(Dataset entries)
________________________________________
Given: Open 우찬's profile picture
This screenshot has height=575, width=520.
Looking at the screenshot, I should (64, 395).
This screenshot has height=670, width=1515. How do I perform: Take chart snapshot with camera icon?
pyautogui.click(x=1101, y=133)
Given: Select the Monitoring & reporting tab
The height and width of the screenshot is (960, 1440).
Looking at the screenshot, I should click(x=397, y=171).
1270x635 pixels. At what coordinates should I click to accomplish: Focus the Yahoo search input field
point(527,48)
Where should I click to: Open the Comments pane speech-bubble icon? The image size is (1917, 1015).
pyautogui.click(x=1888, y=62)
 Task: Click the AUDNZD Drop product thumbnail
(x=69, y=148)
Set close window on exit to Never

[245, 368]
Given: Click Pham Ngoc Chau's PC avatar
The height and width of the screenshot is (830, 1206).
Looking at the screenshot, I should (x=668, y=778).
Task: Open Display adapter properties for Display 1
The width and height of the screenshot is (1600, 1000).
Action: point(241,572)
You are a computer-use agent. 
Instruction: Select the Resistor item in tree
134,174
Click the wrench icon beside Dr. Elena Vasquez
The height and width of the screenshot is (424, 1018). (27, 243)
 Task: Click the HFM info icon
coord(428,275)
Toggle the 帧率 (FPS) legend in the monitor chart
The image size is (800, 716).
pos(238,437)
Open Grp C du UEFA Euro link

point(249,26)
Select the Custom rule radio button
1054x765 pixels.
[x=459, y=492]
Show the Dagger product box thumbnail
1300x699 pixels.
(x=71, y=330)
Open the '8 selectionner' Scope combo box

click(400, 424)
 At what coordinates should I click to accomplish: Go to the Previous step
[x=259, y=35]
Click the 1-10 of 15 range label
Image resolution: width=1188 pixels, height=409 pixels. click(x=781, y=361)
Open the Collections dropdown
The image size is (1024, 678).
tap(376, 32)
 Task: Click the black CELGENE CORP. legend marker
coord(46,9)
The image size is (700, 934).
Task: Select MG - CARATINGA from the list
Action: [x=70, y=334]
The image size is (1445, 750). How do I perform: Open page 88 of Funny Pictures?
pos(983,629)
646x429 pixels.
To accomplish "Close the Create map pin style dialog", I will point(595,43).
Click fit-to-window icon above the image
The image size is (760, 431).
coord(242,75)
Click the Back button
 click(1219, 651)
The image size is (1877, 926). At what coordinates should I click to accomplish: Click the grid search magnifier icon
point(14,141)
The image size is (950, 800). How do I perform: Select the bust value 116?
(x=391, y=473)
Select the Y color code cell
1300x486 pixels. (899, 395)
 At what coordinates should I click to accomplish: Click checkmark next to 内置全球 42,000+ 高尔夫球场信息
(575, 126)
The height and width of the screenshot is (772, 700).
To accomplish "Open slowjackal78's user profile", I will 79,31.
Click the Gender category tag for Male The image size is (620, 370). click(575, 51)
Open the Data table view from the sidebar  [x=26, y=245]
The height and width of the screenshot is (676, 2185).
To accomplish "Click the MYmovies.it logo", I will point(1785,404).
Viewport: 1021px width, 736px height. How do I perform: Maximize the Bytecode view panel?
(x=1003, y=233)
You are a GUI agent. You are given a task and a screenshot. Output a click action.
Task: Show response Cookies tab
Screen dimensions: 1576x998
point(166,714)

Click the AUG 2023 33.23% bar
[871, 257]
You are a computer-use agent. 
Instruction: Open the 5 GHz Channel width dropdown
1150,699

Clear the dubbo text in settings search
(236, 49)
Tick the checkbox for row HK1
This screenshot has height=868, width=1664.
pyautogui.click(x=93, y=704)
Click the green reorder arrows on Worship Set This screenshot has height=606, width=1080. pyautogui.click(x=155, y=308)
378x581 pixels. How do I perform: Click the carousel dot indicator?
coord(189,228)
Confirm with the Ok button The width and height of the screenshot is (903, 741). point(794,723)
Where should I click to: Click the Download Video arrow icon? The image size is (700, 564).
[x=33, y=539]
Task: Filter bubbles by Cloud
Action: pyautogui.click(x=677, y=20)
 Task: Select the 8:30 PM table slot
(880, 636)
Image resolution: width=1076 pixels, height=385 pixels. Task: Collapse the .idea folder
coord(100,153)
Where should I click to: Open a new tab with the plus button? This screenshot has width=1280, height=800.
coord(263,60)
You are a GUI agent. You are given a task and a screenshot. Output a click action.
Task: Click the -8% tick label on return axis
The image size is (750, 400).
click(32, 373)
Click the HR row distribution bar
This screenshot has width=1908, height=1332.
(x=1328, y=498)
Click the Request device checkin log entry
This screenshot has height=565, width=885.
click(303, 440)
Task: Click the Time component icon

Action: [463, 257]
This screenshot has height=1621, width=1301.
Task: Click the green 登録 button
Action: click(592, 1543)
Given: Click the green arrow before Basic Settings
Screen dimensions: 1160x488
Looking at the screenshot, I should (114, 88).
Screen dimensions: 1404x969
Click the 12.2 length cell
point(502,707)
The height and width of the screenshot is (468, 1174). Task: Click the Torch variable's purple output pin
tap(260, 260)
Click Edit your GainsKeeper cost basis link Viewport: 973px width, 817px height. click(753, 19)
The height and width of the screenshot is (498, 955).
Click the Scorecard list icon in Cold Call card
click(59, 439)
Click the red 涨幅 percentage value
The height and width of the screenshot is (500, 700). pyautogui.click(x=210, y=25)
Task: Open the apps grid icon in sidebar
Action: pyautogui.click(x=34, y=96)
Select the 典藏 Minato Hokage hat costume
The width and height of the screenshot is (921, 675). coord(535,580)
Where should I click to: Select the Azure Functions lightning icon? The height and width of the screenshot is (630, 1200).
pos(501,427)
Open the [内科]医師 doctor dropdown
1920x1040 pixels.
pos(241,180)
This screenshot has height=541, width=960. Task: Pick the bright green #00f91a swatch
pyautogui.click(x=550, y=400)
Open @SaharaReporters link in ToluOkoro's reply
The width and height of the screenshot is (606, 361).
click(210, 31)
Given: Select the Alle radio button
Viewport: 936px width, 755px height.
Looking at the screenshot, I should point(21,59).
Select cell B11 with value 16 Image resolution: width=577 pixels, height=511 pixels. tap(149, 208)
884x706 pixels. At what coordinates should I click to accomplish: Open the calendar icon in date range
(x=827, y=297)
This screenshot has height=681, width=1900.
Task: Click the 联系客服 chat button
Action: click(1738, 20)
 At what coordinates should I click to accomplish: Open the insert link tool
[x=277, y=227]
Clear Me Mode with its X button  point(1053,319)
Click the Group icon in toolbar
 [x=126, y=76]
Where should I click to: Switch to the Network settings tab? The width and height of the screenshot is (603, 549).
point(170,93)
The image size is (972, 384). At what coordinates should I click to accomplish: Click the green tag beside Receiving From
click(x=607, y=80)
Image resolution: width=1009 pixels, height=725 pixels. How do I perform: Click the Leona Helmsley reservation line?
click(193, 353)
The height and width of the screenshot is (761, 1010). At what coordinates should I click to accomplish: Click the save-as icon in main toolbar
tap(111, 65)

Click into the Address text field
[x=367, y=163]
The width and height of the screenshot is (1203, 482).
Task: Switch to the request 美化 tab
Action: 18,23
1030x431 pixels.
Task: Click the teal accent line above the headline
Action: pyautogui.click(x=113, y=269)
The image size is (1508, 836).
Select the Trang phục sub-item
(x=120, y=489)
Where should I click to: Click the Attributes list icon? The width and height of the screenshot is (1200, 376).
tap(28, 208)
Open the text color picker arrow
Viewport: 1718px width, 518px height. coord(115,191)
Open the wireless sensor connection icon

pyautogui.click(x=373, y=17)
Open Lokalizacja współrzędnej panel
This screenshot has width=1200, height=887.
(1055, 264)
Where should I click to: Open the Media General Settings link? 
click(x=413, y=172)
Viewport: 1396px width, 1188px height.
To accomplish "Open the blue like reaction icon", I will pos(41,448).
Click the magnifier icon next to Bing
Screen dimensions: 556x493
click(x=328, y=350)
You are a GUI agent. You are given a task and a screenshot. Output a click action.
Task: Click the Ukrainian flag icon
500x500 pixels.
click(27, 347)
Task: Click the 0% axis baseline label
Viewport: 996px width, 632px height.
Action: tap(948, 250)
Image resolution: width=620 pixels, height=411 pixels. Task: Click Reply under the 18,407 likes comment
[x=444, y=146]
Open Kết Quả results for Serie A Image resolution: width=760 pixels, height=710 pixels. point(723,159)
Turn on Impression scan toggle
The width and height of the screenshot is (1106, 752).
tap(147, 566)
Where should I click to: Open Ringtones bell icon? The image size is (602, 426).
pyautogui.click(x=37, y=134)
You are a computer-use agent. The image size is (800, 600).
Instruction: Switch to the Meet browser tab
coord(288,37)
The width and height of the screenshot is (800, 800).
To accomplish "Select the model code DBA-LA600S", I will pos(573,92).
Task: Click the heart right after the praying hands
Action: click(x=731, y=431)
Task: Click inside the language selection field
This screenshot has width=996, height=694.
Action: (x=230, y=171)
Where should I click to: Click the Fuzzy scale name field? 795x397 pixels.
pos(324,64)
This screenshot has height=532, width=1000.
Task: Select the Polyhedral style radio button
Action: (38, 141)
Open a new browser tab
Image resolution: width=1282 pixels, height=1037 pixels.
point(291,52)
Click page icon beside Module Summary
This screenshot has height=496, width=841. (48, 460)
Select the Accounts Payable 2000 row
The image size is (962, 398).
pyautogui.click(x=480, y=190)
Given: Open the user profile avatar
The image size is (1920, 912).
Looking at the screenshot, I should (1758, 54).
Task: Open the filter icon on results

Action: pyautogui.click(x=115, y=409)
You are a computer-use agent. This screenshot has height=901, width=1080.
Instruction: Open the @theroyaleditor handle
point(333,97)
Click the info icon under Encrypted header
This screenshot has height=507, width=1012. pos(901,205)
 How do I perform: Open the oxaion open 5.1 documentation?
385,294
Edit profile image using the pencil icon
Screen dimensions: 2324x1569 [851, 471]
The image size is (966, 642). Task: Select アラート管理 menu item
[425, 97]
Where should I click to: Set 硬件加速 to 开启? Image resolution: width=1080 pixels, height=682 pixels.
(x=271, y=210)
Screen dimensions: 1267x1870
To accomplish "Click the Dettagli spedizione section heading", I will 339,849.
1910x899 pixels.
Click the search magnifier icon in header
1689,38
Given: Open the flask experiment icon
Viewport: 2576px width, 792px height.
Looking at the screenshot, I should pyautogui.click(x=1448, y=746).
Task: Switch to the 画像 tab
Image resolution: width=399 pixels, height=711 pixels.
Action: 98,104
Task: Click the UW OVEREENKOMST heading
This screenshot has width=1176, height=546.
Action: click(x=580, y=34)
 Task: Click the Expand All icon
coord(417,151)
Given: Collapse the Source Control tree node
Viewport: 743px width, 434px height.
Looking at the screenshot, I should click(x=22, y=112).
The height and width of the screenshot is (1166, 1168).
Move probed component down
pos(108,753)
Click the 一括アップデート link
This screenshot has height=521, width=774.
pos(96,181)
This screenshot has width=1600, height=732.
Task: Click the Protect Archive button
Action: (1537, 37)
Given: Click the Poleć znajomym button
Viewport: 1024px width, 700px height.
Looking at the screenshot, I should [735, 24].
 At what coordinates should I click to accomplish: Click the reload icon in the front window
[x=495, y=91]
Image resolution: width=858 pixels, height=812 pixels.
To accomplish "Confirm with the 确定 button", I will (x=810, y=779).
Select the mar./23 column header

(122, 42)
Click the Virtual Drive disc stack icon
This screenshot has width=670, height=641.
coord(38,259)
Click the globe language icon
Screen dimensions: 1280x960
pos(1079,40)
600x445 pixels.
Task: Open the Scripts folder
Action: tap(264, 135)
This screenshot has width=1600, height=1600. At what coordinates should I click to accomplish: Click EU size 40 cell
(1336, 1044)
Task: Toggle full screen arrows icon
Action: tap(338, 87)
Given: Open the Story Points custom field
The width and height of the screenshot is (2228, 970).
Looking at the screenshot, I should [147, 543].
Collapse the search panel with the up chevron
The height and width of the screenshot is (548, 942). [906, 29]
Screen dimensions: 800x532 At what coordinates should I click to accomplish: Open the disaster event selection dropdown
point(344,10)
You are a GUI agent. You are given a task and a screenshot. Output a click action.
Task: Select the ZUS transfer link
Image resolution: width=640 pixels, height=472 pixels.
________________________________________
## PROBLEM STATEMENT
The lines above, starting at the one with "Select the Y color code cell" and ending at the one with "Click the green reorder", are the only ones to return, exactly as written.

## OUTPUT FOR THIS TASK
Select the Y color code cell
1300x486 pixels. (899, 395)
 At what coordinates should I click to accomplish: Click checkmark next to 内置全球 42,000+ 高尔夫球场信息
(575, 126)
The height and width of the screenshot is (772, 700).
To accomplish "Open slowjackal78's user profile", I will 79,31.
Click the Gender category tag for Male The image size is (620, 370). click(575, 51)
Open the Data table view from the sidebar  [x=26, y=245]
The height and width of the screenshot is (676, 2185).
To accomplish "Click the MYmovies.it logo", I will point(1785,404).
Viewport: 1021px width, 736px height. How do I perform: Maximize the Bytecode view panel?
(x=1003, y=233)
You are a GUI agent. You are given a task and a screenshot. Output a click action.
Task: Show response Cookies tab
Screen dimensions: 1576x998
point(166,714)

Click the AUG 2023 33.23% bar
[871, 257]
You are a computer-use agent. 
Instruction: Open the 5 GHz Channel width dropdown
1150,699

Clear the dubbo text in settings search
(236, 49)
Tick the checkbox for row HK1
This screenshot has height=868, width=1664.
pyautogui.click(x=93, y=704)
Click the green reorder arrows on Worship Set This screenshot has height=606, width=1080. pyautogui.click(x=155, y=308)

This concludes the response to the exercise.